[Exercise goal]: Would you restate each line of the data below word for word, without its pictures?

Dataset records
★ ★ ★ ★ ★

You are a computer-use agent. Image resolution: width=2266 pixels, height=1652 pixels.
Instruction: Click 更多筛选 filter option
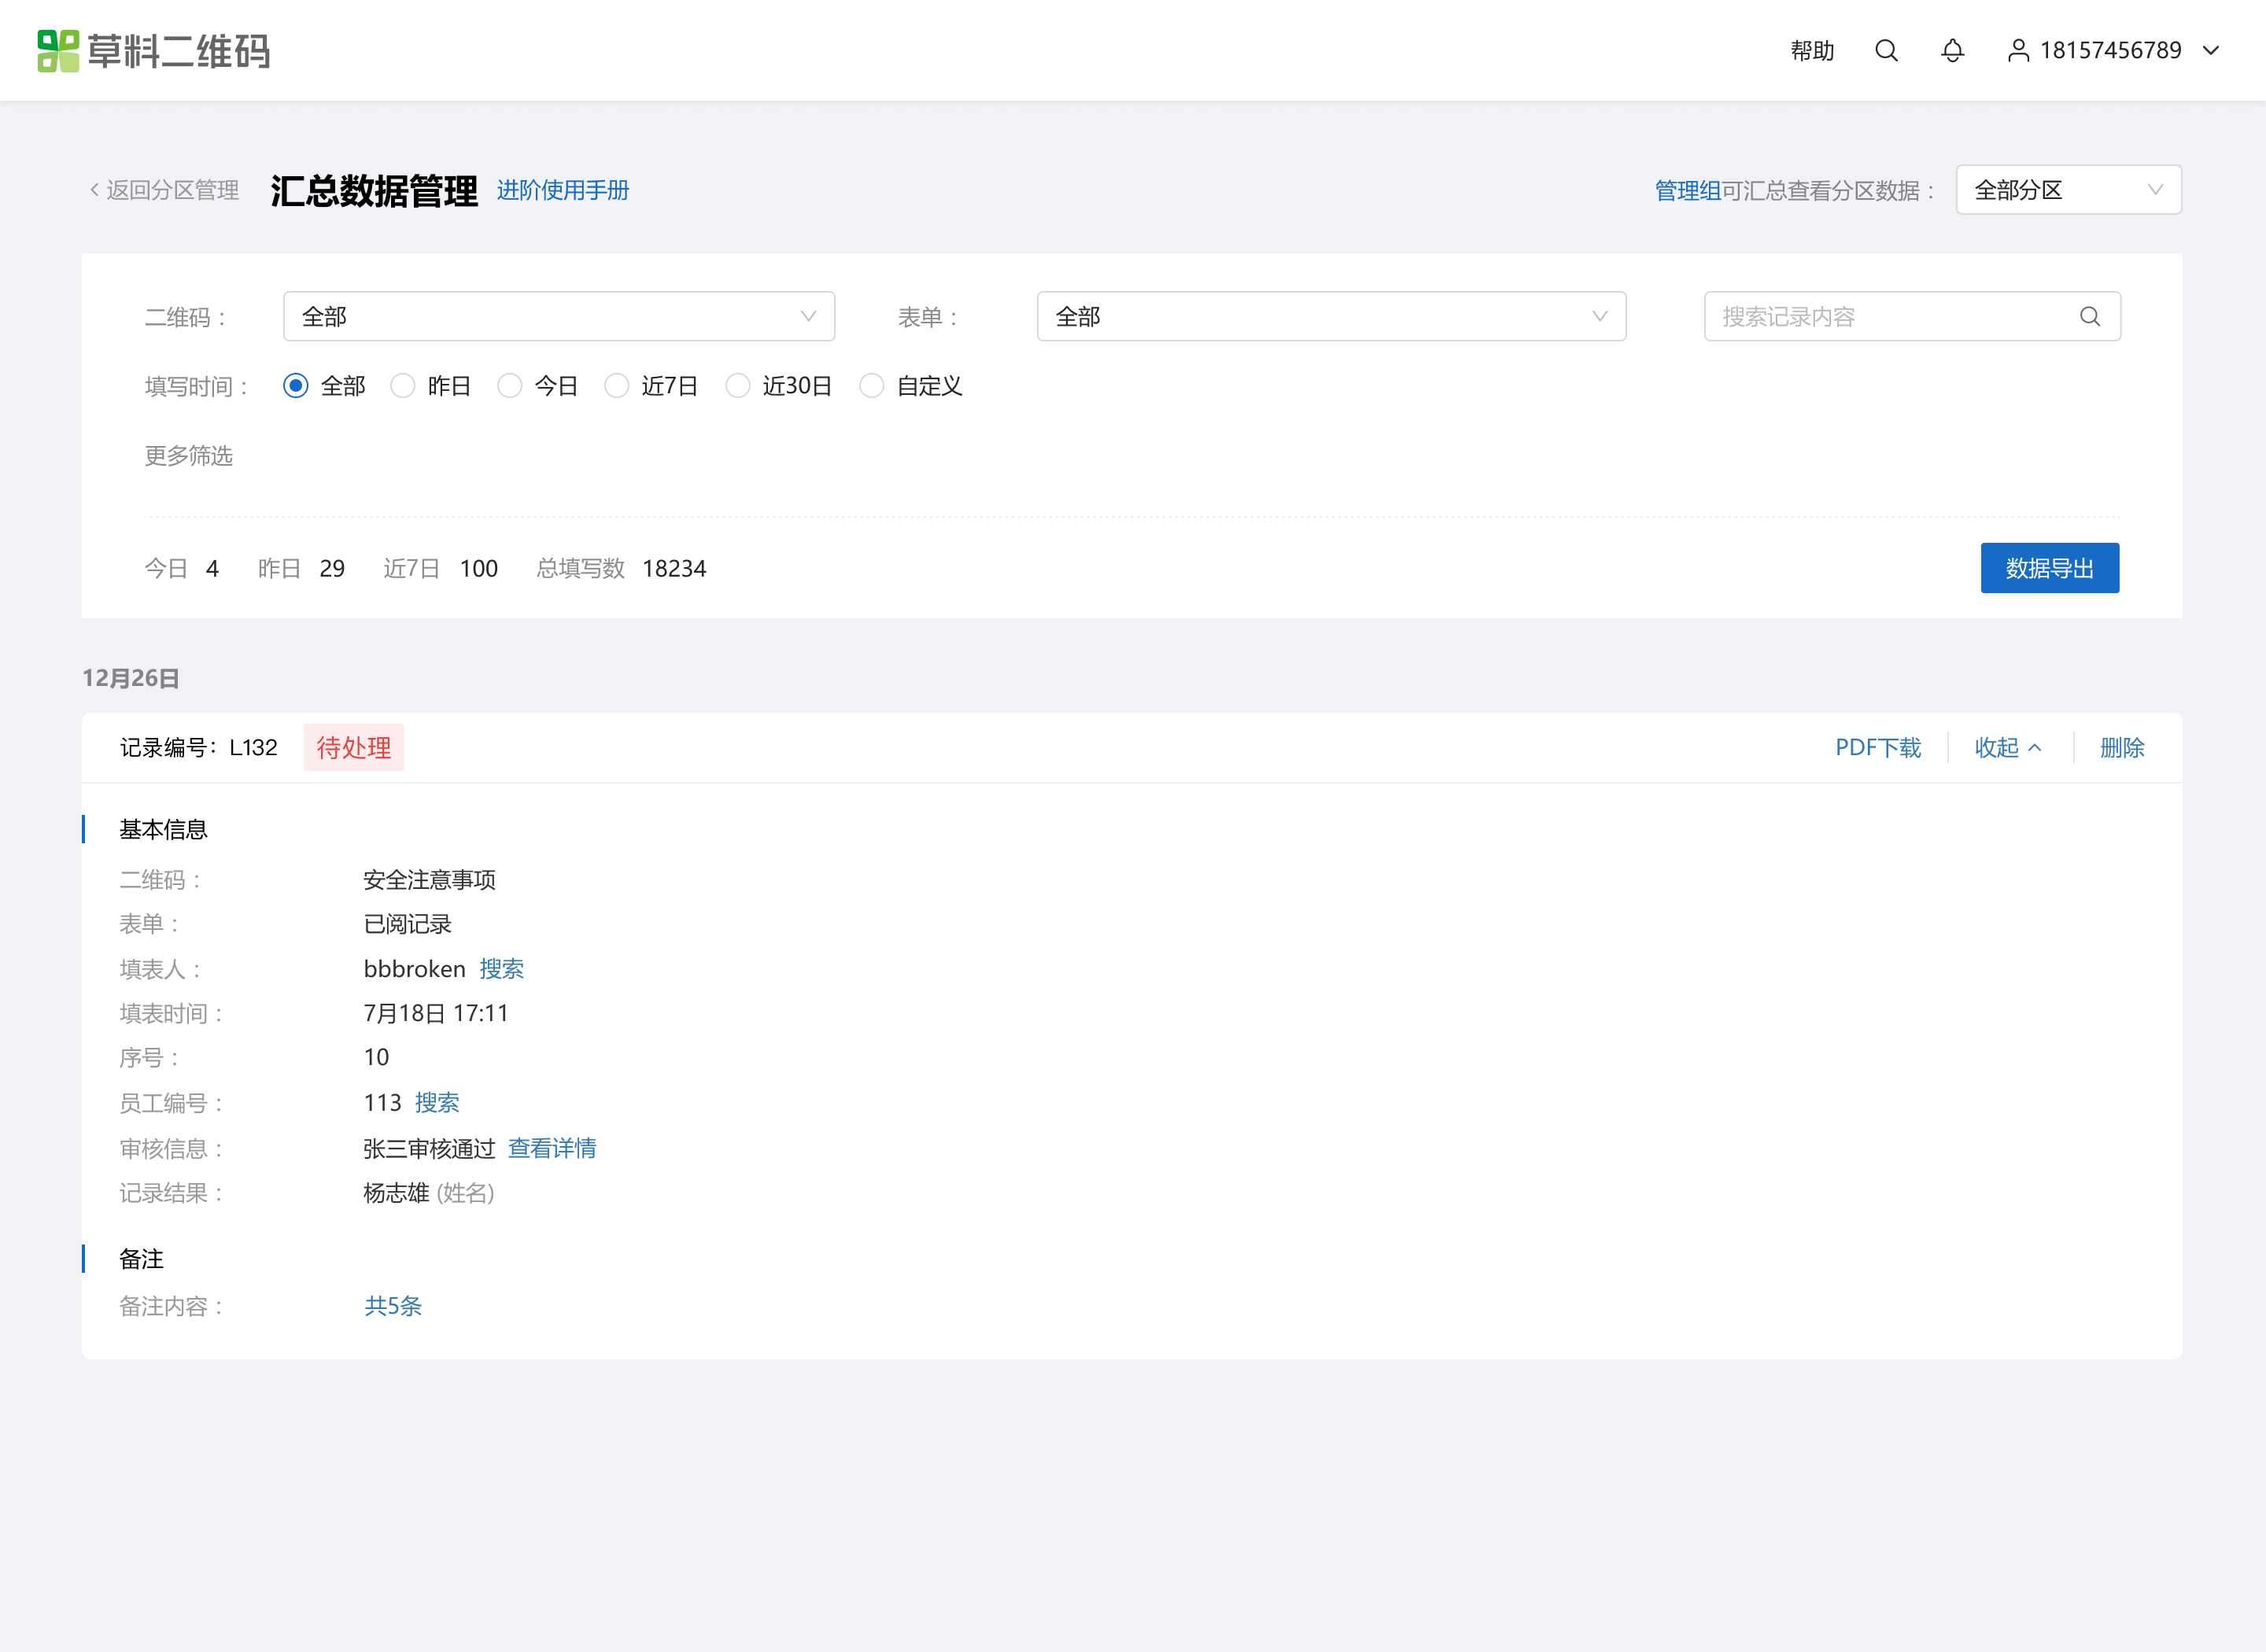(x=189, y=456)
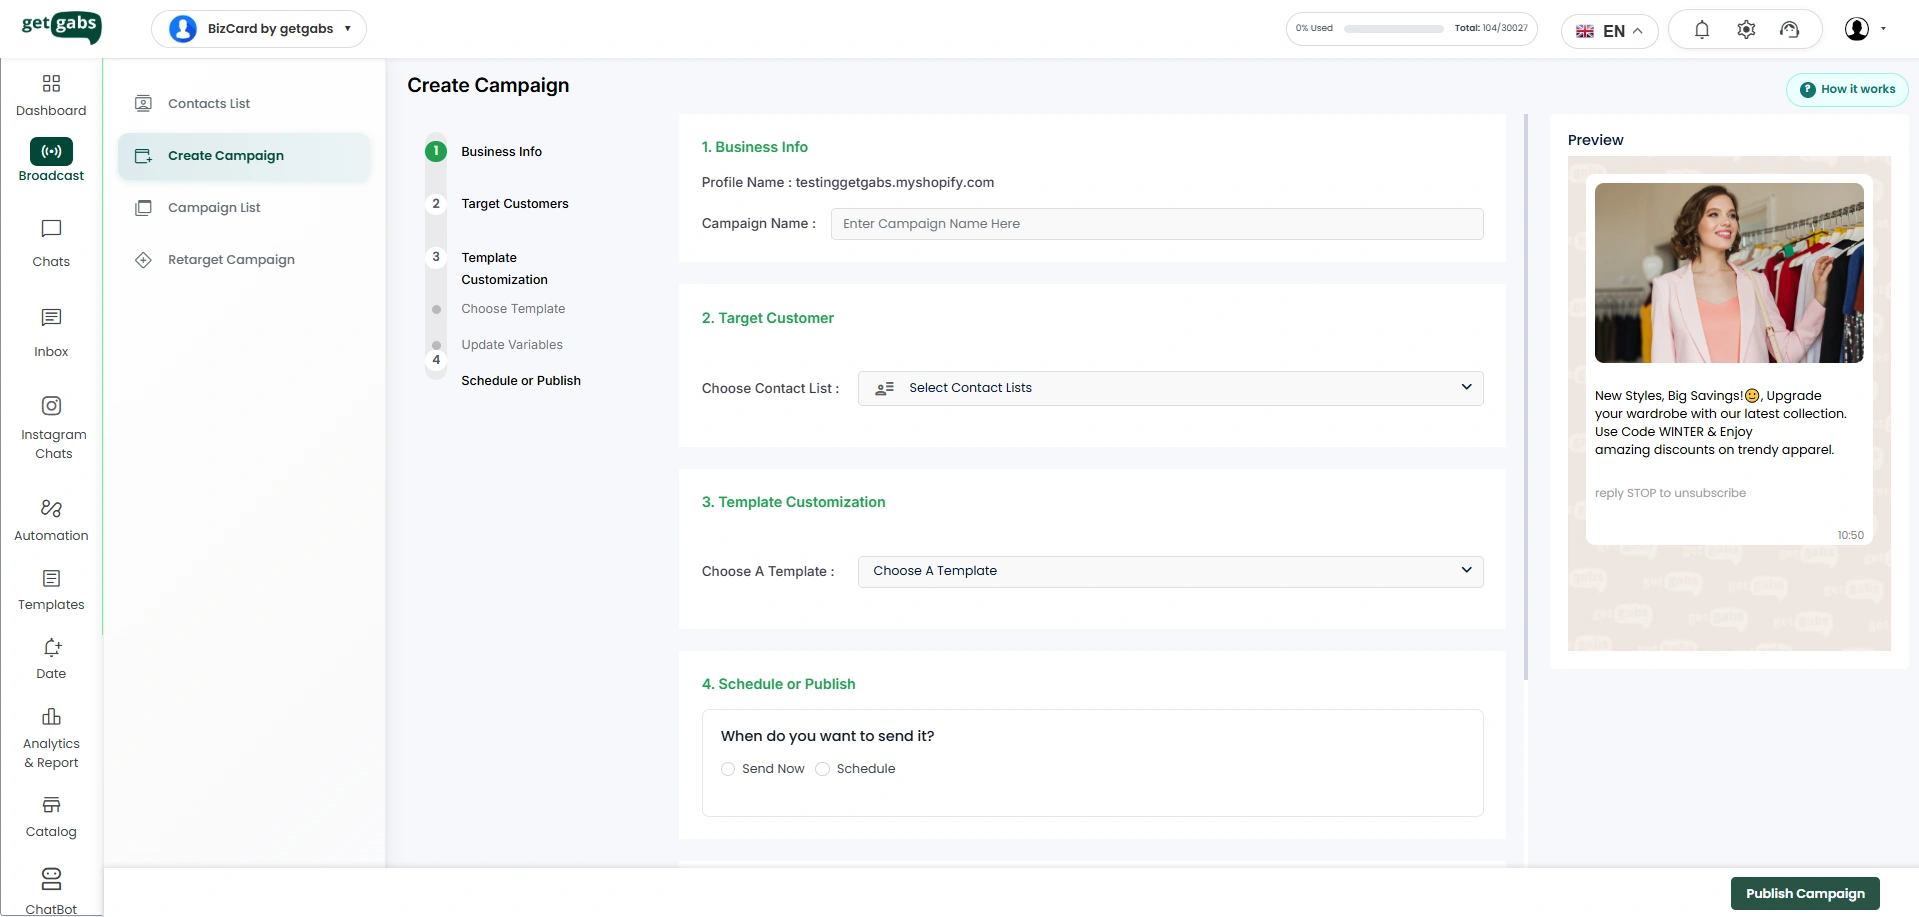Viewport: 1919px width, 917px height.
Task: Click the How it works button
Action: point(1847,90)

★ ★ ★ ★ ★

[Exercise answer]:
You are a computer-use agent. Image resolution: width=2266 pixels, height=1652 pixels.
Instruction: Click 更多筛选 filter option
(x=189, y=456)
Viewport: 1919px width, 917px height.
Task: Click the How it works button
Action: point(1847,90)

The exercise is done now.